[Saved entries]
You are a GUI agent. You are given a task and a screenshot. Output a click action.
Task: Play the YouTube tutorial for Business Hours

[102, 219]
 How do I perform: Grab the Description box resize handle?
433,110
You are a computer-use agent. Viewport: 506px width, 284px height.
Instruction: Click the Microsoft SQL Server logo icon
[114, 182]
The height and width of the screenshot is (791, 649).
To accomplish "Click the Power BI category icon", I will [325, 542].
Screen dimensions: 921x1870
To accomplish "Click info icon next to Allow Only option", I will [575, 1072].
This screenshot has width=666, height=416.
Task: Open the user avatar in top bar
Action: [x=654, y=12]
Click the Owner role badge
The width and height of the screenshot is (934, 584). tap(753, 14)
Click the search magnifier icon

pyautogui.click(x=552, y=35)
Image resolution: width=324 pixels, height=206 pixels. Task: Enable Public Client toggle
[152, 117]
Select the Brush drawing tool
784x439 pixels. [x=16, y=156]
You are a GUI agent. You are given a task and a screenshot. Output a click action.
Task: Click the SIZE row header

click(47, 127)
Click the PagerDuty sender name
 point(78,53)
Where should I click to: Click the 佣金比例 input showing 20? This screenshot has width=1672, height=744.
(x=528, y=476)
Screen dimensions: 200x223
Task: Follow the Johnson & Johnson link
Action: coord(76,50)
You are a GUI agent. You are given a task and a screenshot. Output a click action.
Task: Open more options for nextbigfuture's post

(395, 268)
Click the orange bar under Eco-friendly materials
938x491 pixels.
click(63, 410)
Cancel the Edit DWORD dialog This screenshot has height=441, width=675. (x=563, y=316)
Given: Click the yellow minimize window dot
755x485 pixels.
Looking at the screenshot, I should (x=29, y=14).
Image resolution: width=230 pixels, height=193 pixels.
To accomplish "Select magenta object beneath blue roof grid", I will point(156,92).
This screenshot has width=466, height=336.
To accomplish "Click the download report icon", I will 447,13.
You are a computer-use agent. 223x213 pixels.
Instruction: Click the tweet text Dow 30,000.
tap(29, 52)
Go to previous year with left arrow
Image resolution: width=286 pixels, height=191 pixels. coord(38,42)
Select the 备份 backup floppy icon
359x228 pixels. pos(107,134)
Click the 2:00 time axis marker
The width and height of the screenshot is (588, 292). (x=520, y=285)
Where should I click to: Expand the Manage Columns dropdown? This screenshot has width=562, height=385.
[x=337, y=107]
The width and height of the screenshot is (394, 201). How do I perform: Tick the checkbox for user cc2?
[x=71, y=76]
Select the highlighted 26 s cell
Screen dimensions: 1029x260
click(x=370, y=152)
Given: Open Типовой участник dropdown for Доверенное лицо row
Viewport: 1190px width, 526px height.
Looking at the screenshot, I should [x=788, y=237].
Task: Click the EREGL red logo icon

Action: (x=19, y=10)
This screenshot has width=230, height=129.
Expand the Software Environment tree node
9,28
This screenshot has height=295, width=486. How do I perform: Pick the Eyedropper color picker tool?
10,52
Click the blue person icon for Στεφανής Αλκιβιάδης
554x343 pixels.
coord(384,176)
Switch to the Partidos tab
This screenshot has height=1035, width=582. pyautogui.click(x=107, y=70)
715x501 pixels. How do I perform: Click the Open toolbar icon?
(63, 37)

» **WHAT IS EXPECTED**
Reproduce exactly the line that contains "You are a computer-use agent. 223x213 pixels." together with each line after it to the end of the entries; include no other lines.

» **ANSWER SECTION**
You are a computer-use agent. 223x213 pixels.
Instruction: Click the tweet text Dow 30,000.
tap(29, 52)
Go to previous year with left arrow
Image resolution: width=286 pixels, height=191 pixels. coord(38,42)
Select the 备份 backup floppy icon
359x228 pixels. pos(107,134)
Click the 2:00 time axis marker
The width and height of the screenshot is (588, 292). (x=520, y=285)
Where should I click to: Expand the Manage Columns dropdown? This screenshot has width=562, height=385.
[x=337, y=107]
The width and height of the screenshot is (394, 201). How do I perform: Tick the checkbox for user cc2?
[x=71, y=76]
Select the highlighted 26 s cell
Screen dimensions: 1029x260
click(x=370, y=152)
Given: Open Типовой участник dropdown for Доверенное лицо row
Viewport: 1190px width, 526px height.
Looking at the screenshot, I should [x=788, y=237].
Task: Click the EREGL red logo icon

Action: (x=19, y=10)
This screenshot has width=230, height=129.
Expand the Software Environment tree node
9,28
This screenshot has height=295, width=486. How do I perform: Pick the Eyedropper color picker tool?
10,52
Click the blue person icon for Στεφανής Αλκιβιάδης
554x343 pixels.
coord(384,176)
Switch to the Partidos tab
This screenshot has height=1035, width=582. pyautogui.click(x=107, y=70)
715x501 pixels. How do I perform: Click the Open toolbar icon?
(63, 37)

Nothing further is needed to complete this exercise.